Stored data:
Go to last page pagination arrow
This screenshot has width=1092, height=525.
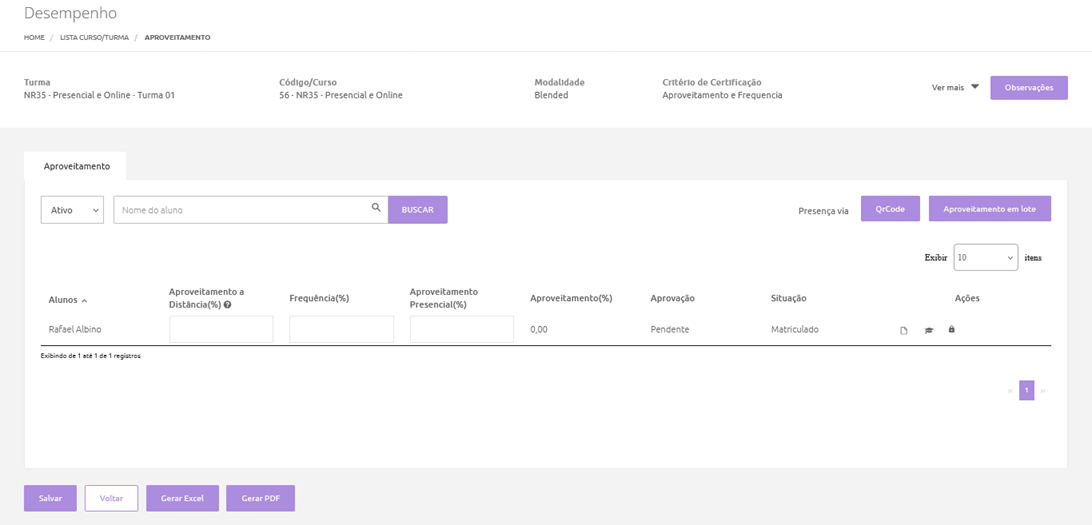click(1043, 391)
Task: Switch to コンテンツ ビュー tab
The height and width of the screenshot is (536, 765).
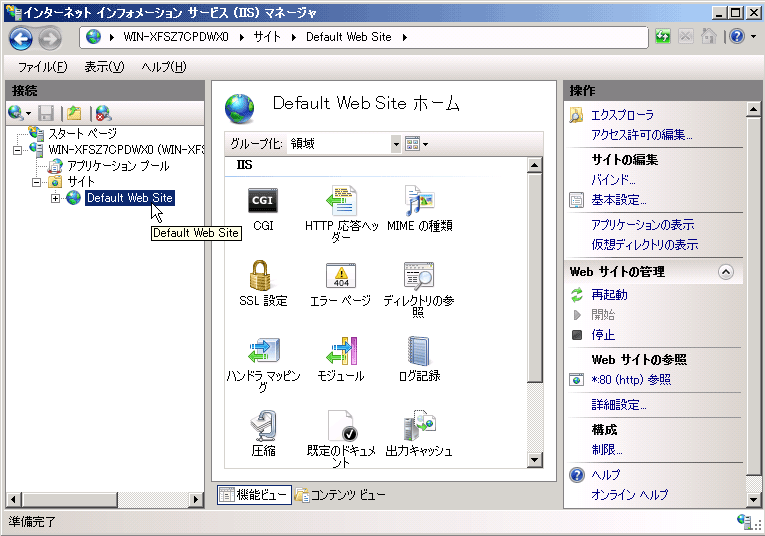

| WHAT NEEDS TO BE DONE |
None of the pictures belong in the result. Print exactly the lines from the one containing "This screenshot has width=1092, height=525." through the final line of the entries.

| RESPONSE BOX |
This screenshot has width=1092, height=525.
click(1043, 391)
Task: Switch to コンテンツ ビュー tab
The height and width of the screenshot is (536, 765).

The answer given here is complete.